------ Exercise text ------

2 pointsby hmichaelson245 hours ago1 comment
  • hmichaelson245 hours ago
    Hey everyone, I’d love to get a broader industry take from vibe coders and other developers here on technical debt in the LLM era.

    We’re clearly in a phase where code generation is faster than ever, iteration cycles are shorter, and teams are shipping at a pace that would have felt unrealistic a few years ago. At the same time, we still do not have a shared understanding of what code health actually means in a world where writing code is cheap but maintaining coherence over time remains difficult. I am curious how you all believe companies should think about debt when LLMs are embedded in the development loop. What really predicts long-term pain? Is it complexity, churn, architectural drift, unclear ownership, or something harder to quantify? Should code health be distilled into measurable signals, or is it fundamentally multidimensional and resistant to simple scoring? And would you ever trust LLM-based evaluation in CI, or should it remain advisory?

    I have not seen many compelling solutions yet. As an experiment, I have been working on an open-source technical debt analyzer that combines static analysis, heuristic checks, and LLM-based evaluation to surface hotspots and suggest improvements. The goal is to make debt more visible and easier to prioritize, especially for growing teams or inherited codebases. If you were evaluating a tool like this, what metrics would you expect it to include? Would LLM-based signals be something you would take seriously in a production workflow?

    I am genuinely curious how others are thinking about this. It feels like a large and growing industry problem, and I would love to hear what has or has not worked in practice.

------ Data listing ------

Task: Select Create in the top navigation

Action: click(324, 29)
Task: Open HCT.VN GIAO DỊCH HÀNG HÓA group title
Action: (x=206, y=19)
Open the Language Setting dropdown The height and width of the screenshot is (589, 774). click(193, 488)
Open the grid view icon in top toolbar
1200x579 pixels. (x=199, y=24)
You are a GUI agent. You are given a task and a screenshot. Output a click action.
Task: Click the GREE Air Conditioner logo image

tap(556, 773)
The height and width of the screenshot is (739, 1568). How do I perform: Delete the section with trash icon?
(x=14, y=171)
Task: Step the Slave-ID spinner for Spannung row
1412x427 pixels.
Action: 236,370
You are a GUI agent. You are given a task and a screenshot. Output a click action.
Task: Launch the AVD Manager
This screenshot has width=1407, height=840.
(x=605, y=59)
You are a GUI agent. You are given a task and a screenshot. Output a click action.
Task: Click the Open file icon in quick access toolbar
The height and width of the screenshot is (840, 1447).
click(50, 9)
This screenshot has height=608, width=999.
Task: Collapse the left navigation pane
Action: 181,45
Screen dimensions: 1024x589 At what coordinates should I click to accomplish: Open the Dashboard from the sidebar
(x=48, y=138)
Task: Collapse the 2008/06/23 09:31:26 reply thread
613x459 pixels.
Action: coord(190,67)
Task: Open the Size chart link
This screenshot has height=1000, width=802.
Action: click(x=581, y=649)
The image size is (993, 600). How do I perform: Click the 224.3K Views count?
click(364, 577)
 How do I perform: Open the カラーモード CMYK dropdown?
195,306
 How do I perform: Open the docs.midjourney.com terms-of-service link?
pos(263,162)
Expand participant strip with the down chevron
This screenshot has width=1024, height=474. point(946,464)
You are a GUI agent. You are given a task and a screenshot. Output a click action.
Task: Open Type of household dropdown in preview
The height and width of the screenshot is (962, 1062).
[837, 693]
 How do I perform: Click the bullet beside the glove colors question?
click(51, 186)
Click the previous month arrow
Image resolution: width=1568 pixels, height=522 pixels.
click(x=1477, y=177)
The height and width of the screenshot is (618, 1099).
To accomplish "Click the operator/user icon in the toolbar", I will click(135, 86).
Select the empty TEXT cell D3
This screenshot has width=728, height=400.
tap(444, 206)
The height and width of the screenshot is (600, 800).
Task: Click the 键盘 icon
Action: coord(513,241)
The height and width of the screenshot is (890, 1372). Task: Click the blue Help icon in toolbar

------

Work item A: Transcribe the post on technical debt, starting at the words "I have not seen" and stopping after "worked in practice.".
Work item B:
Answer these questions from the post on technical debt, one answer per line:
(i) What three approaches does the open-source analyzer combine?
(ii) What remains difficult even though writing code is cheap?
(iii) For which kinds of teams or codebases is the tool's goal especially meant?
Work item C:
Decide whether each statement agrees with the post on technical debt. Answer yes or no, and quote the words that settle it.
(i) The poster has already seen many compelling solutions.
(ii) The analyzer the poster is working on is open source.
(iii) Iteration cycles have become longer than before.
None of this work draws on the records.

Exercise response A:
I have not seen many compelling solutions yet. As an experiment, I have been working on an open-source technical debt analyzer that combines static analysis, heuristic checks, and LLM-based evaluation to surface hotspots and suggest improvements. The goal is to make debt more visible and easier to prioritize, especially for growing teams or inherited codebases. If you were evaluating a tool like this, what metrics would you expect it to include? Would LLM-based signals be something you would take seriously in a production workflow?

    I am genuinely curious how others are thinking about this. It feels like a large and growing industry problem, and I would love to hear what has or has not worked in practice.

Exercise response B:
(i) Static analysis, heuristic checks, and LLM-based evaluation.
(ii) Maintaining coherence over time.
(iii) Growing teams or inherited codebases.

Exercise response C:
(i) No: "I have not seen many compelling solutions yet."
(ii) Yes: "I have been working on an open-source technical debt analyzer"
(iii) No: "iteration cycles are shorter"